[What you should do] Transcribe the entries that follow exactly as they appear, minus pictures.

::: Extracted data :::

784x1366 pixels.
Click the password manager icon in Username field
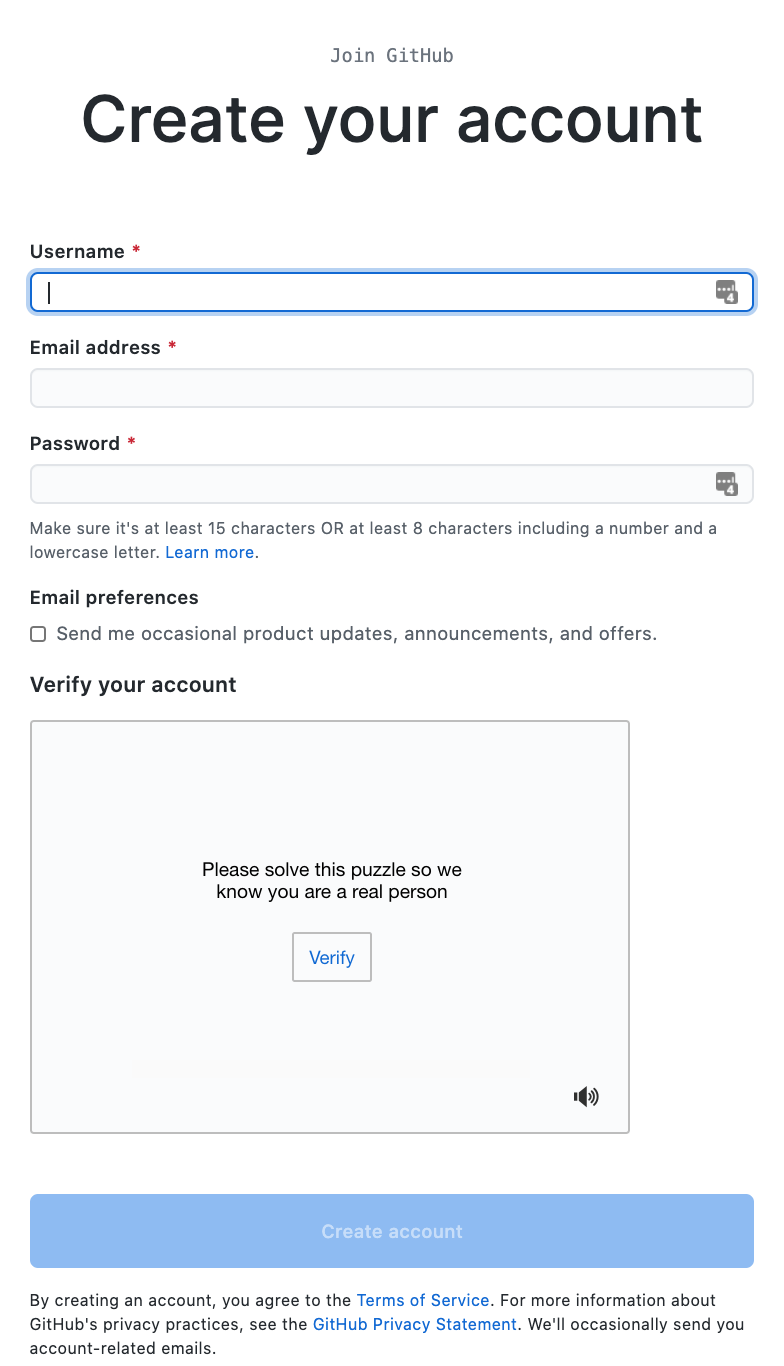coord(727,292)
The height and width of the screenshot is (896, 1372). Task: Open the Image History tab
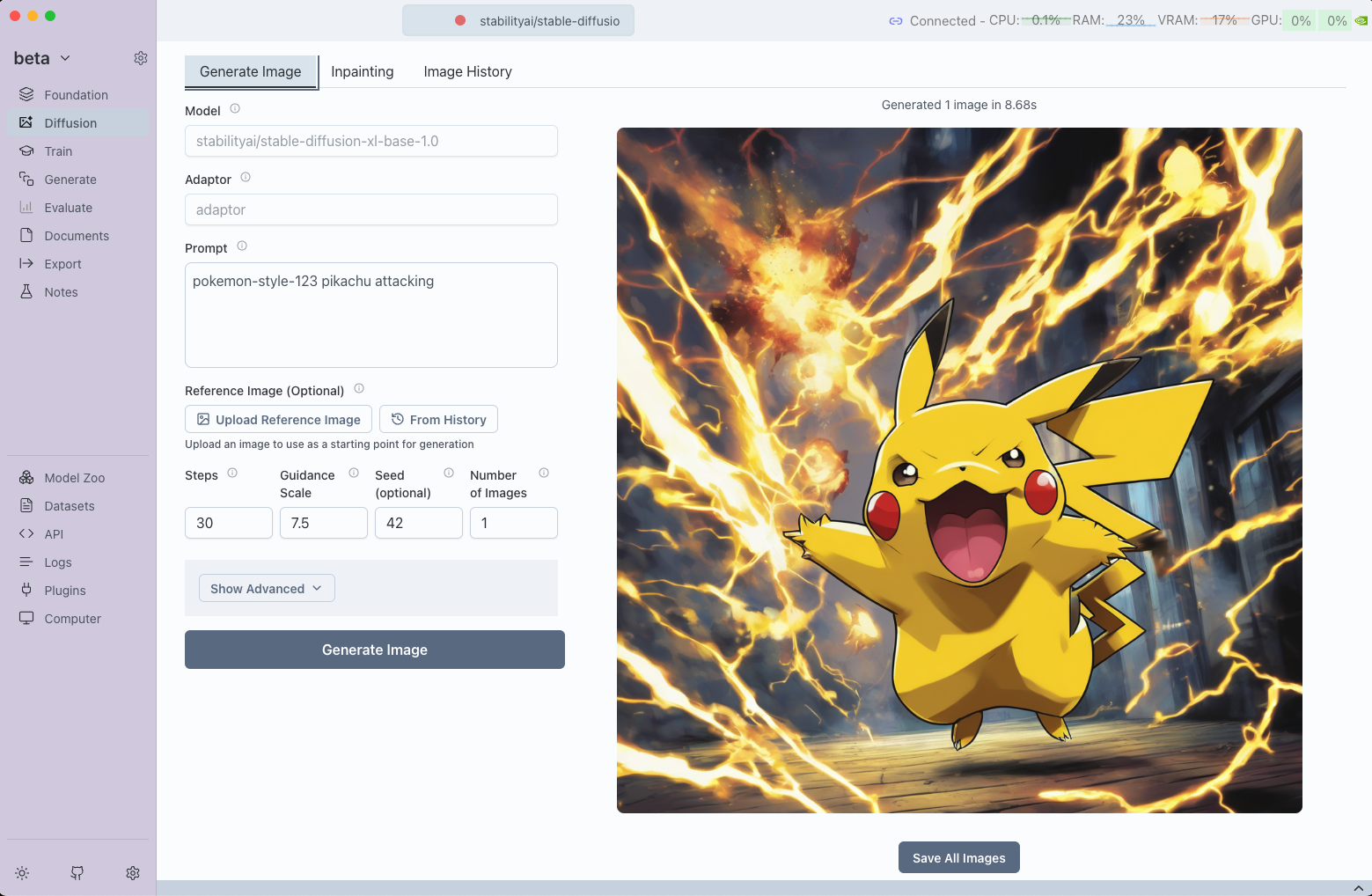coord(467,72)
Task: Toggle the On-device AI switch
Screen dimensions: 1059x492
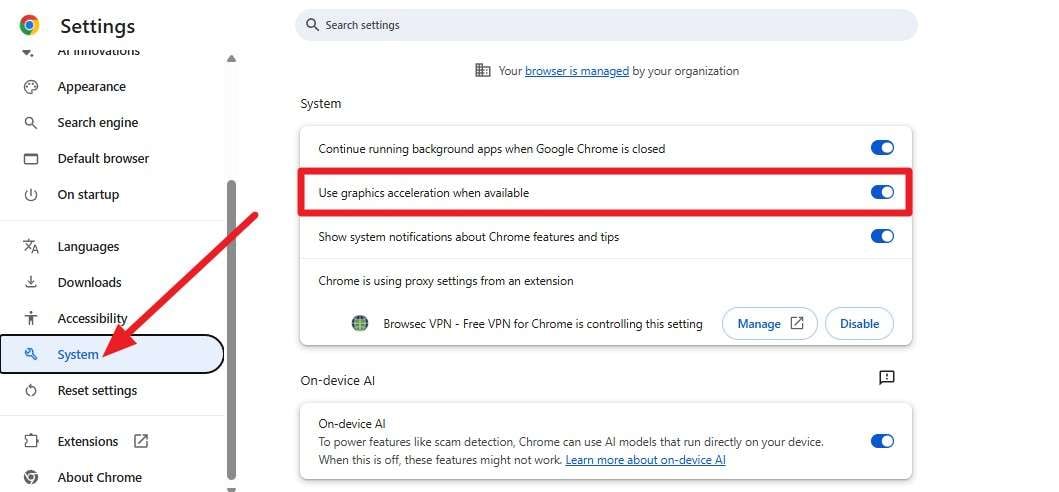Action: (882, 441)
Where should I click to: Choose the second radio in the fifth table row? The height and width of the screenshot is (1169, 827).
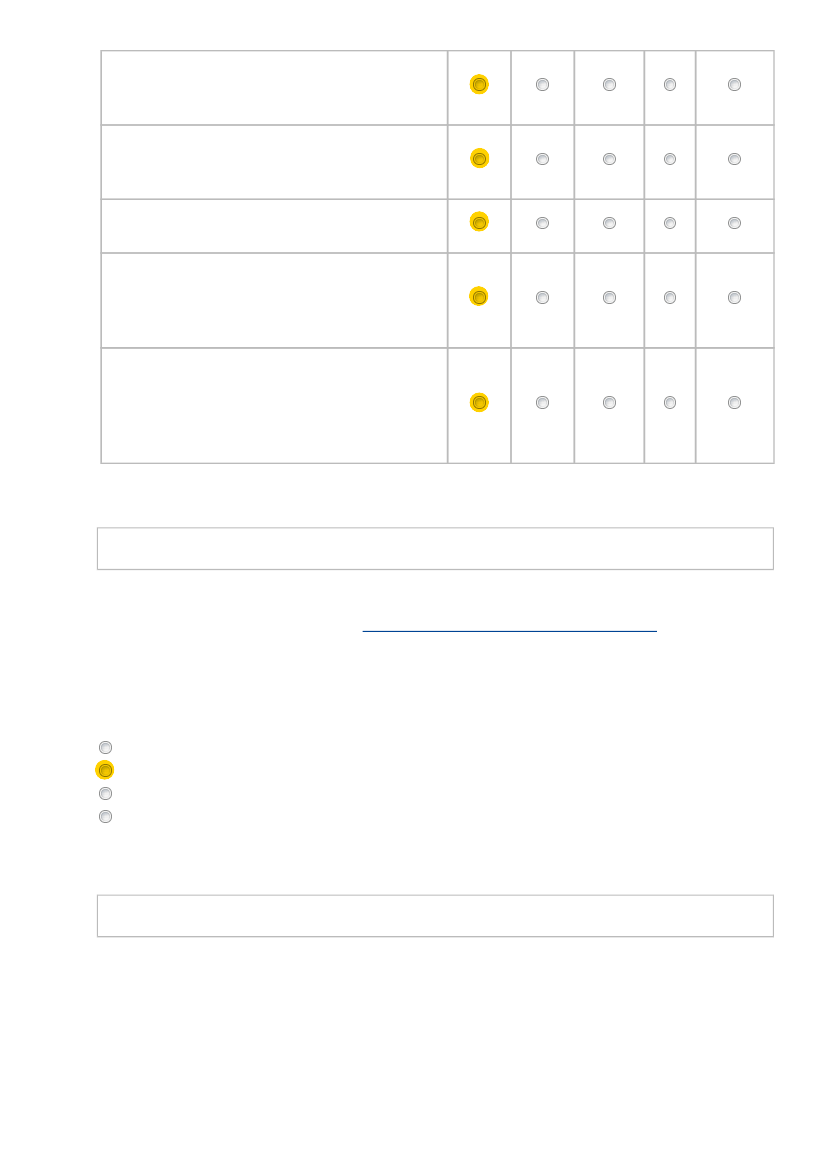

:::

[Expected output]
784x1366 pixels.
Click the password manager icon in Username field
coord(727,292)
The height and width of the screenshot is (896, 1372). Task: Open the Image History tab
coord(467,72)
Task: Toggle the On-device AI switch
Screen dimensions: 1059x492
Action: (882, 441)
Where should I click to: Choose the second radio in the fifth table row? The height and width of the screenshot is (1169, 827).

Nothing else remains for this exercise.